Il fatto è semplice: quando periodicamente vengono demolite sepolture che hanno superato i limiti di tempo di conservazione, tutto il materiale finisce in discarica. Anche le lapidi e tutte le decorazioni che vi sono apposte. Si tratta di una grande quantità di materiale, anche assai pregiato, che viene buttato via. Una procedura che contrasta con quanto espressamente previsto dal regolamento di Polizia mortuaria, che all'articolo 63 prevede che i materiali provenienti dalla demolizione delle tombe, se di possibile recupero, siano destinati alla decorazione delle sepolture dei campi comuni ed in parte ad opere di miglioria e manutenzione dei cimiteri. Come dire che anche i decori potrebbero essere riutilizzati per abbellire altre tombe. Ma non solo. Sulle lapidi sono spesso presenti fregi, lettere, bassorilievi, piccole statue e altri ornamenti realizzati in ottone o in bronzo. Cioè con leghe di metallo che prevedono l'utilizzo di rame.
Le cronache quotidiane hanno ormai ribattezzato proprio il rame come il nuovo «oro rosso», per quanto è divenuto uno degli obiettivi preferiti dei ladri. Matasse di cavi, persino lunghi fili elettrici vengono rubati da chi a volte rischia la vita per questo bottino. Un bottino prezioso proprio per il prezzo raggiunto dal rame. E il Comune che ne ha sottomano forti quantità, cosa fa? Lo butta in discarica.
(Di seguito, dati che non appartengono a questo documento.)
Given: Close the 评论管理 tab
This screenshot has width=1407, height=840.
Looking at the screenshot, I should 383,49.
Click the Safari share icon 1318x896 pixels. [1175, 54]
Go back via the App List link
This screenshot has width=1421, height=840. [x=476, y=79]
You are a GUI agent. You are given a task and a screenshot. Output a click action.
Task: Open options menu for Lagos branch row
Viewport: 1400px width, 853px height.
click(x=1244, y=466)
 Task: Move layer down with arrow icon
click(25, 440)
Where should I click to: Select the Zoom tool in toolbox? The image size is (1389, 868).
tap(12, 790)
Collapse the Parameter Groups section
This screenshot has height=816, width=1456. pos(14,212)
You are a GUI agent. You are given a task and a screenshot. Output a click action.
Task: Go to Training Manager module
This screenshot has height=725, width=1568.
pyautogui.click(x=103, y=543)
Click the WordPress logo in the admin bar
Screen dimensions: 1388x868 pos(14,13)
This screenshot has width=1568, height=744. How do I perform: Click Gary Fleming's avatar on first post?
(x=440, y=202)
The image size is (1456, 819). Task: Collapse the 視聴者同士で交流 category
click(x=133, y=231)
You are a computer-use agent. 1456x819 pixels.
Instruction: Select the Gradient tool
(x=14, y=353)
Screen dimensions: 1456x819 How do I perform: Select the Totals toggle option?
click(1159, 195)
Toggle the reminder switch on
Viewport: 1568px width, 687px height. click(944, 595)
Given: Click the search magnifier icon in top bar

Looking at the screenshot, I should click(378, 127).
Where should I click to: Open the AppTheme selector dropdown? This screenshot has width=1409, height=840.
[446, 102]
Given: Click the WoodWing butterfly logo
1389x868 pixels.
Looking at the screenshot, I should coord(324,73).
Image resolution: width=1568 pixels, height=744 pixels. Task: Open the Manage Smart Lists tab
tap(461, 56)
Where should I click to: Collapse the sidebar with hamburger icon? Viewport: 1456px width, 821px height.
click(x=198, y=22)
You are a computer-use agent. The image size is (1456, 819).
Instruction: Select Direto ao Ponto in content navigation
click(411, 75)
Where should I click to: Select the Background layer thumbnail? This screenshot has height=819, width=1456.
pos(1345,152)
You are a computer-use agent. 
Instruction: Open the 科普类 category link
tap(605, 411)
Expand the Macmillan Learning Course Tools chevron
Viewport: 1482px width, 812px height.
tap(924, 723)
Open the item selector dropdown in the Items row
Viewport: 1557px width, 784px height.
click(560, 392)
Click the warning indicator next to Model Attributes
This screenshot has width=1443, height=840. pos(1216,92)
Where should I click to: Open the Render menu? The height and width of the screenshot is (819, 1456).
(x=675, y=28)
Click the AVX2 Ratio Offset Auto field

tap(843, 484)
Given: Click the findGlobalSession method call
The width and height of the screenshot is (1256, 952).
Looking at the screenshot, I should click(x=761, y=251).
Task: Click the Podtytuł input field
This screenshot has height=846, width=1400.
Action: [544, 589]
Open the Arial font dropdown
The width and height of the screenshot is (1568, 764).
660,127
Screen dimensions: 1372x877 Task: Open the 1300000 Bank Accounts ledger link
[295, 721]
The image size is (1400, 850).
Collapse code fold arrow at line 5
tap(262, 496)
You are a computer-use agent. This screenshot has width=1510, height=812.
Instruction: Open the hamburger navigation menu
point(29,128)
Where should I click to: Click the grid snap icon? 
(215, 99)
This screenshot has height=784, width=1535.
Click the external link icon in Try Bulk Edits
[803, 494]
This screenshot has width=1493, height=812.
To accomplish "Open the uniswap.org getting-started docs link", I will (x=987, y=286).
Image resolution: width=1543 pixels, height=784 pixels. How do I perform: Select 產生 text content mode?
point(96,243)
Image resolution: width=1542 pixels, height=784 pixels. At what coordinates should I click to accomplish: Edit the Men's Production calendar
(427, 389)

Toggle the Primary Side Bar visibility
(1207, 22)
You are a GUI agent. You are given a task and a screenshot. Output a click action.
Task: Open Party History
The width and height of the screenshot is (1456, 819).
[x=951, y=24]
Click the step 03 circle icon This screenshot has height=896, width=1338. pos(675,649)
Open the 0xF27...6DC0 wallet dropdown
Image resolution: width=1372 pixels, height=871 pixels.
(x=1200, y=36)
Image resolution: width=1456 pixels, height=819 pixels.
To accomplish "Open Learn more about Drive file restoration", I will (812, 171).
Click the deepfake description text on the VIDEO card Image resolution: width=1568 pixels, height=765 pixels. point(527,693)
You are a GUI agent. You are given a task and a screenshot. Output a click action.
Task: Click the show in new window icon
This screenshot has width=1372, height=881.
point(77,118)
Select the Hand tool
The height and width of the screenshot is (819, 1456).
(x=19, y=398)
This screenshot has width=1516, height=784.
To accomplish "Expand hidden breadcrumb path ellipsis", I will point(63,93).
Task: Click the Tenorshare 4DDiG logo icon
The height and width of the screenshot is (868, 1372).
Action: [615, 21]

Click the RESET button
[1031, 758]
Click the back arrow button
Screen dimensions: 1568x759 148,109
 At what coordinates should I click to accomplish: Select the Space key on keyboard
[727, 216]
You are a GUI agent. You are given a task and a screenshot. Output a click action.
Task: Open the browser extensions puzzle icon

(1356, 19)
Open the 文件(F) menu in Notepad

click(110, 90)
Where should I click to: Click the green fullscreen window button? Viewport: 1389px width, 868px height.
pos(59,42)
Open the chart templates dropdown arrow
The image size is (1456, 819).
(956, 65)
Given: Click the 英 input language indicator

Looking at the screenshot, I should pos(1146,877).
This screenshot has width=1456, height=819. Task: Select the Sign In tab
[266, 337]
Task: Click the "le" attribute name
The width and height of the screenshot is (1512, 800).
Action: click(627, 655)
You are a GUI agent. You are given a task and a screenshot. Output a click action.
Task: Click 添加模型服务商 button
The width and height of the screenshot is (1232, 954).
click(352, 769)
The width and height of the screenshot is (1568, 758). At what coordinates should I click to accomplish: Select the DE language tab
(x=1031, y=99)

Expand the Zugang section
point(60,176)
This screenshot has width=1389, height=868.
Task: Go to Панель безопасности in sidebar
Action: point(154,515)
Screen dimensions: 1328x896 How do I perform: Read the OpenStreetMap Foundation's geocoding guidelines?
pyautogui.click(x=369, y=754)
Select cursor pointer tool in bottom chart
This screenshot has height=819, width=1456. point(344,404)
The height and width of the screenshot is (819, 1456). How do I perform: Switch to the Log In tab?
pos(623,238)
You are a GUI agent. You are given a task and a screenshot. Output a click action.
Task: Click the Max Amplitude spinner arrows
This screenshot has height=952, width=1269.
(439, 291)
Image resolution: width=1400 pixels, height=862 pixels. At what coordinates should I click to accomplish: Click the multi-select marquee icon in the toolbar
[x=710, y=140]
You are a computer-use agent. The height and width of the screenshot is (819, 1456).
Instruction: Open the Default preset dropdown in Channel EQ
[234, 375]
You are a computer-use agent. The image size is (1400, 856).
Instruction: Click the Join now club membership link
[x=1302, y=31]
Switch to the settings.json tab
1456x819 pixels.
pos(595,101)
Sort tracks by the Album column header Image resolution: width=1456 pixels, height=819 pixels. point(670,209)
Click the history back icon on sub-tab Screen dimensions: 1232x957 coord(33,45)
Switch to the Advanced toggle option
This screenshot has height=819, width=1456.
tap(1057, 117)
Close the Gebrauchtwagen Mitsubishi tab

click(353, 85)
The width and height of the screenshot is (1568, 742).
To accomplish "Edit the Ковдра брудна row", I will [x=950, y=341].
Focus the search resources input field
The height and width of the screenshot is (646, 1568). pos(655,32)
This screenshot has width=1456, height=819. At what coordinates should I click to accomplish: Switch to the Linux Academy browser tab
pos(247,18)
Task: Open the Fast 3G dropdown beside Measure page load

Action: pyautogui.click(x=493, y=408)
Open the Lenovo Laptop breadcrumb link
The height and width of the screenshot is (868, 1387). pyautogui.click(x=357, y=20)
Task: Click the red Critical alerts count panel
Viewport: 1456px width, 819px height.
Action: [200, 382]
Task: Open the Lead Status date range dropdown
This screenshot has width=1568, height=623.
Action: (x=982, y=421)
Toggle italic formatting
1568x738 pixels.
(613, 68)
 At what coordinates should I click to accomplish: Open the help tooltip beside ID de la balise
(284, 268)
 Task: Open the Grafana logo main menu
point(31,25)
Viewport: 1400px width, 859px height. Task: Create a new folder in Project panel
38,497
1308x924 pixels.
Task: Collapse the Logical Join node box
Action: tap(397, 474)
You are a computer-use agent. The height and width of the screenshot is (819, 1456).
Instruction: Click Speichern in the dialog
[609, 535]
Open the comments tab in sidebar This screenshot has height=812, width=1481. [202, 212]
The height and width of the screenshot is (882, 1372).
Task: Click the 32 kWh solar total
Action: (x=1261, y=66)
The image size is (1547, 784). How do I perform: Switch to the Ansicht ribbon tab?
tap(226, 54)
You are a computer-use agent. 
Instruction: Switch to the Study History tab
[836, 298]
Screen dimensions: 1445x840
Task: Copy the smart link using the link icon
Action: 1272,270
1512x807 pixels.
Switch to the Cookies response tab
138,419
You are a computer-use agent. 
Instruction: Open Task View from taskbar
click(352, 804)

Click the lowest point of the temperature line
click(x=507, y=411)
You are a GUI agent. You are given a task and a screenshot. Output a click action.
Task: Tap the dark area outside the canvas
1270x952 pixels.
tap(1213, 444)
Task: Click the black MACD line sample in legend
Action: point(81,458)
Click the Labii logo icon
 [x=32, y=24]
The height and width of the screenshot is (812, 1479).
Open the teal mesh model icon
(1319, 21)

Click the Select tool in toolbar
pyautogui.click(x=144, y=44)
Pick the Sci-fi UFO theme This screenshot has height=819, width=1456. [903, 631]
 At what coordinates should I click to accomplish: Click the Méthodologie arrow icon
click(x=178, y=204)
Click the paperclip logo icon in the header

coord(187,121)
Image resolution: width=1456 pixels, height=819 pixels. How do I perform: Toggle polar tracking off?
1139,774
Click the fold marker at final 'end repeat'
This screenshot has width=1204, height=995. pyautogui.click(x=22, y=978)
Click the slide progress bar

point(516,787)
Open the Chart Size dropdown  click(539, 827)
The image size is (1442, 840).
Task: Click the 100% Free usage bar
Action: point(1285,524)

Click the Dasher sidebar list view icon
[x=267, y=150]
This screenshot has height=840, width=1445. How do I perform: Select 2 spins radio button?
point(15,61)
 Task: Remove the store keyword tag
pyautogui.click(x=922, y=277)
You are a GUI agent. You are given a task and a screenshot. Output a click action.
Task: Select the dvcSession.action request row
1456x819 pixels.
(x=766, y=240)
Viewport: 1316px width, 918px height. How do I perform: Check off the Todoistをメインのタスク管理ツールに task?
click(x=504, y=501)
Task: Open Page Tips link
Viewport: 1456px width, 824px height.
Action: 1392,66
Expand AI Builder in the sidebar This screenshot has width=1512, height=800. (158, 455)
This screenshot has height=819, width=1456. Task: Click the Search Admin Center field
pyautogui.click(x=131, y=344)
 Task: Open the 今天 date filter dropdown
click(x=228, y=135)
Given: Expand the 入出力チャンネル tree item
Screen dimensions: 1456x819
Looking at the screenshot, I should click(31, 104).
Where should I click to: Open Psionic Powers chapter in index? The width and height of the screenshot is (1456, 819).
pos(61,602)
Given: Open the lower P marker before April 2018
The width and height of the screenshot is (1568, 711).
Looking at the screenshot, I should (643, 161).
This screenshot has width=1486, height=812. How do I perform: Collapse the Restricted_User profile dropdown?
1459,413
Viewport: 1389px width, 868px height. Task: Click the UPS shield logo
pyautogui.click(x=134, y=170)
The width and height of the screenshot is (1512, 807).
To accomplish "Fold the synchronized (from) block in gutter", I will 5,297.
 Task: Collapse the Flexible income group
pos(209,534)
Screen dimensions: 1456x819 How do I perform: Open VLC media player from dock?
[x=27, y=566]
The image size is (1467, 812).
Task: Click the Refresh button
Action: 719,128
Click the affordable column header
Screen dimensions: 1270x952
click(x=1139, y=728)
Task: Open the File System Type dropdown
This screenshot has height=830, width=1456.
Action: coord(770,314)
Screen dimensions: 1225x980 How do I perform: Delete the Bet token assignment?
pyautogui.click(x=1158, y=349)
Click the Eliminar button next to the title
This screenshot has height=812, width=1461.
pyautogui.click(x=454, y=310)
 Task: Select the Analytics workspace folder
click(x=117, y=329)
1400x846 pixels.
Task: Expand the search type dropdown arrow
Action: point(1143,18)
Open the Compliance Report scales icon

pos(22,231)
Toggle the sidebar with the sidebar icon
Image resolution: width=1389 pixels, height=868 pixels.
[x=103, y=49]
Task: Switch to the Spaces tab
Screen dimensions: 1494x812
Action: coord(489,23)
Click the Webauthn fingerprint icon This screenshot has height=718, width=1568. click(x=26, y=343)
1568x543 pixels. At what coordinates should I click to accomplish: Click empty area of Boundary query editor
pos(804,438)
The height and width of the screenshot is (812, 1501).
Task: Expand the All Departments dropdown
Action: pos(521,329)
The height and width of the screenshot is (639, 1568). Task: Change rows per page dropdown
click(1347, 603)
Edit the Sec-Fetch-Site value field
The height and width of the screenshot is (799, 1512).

Ecco perché Lilli Lauro sottopone il problema alla giunta Doria. Continuare a gettare tutto questo materiale senza pensare a un opportuno «riciclaggio, rappresenta uno spreco di materie prime sempre più rare e che in un momento difficile come l'attuale risulta non accettabile disperdere in discarica».
Per questo, la mozione della capogruppo Pdl ha come obiettivo il rispetto del regolamento di Polizia mortuaria e impegnerebbe la giunta al rispetto della parte relativa al recupero del materiale. «I cimiteri della nostra città, spesso monumentali e ricchi di opere d'arte versano da anni in uno stato di deplorevole abbandono a cui la sopraggiunta crisi economica solo parzialmente consente una adeguata necessaria manutenzione - spiega Lilli Lauro -. Ritengo che, al di là dei risultati economici, in un momento in cui si richiedono continui sacrifici anche il più modesto esempio di oculata attenzione nel recupero di ogni risorsa disponibile, assuma un significato simbolico e sia di stimolo per altre e più importanti iniziative di buona amministrazione».
Conti alla mano, comunque, anche dal punto di vista strettamente economico, il Comune avrebbe un ritorno importante, che consentirebbe magari di trovare risorse per mettere in ordine quei cimiteri sempre più abbandonati al degrado. Soprattutto un Comune che dice di puntare tanto sulla raccolta differenziata da parte dei suoi cittadini, non può essere il primo a buttare materiali preziosi nel sacchetto della spazzatura.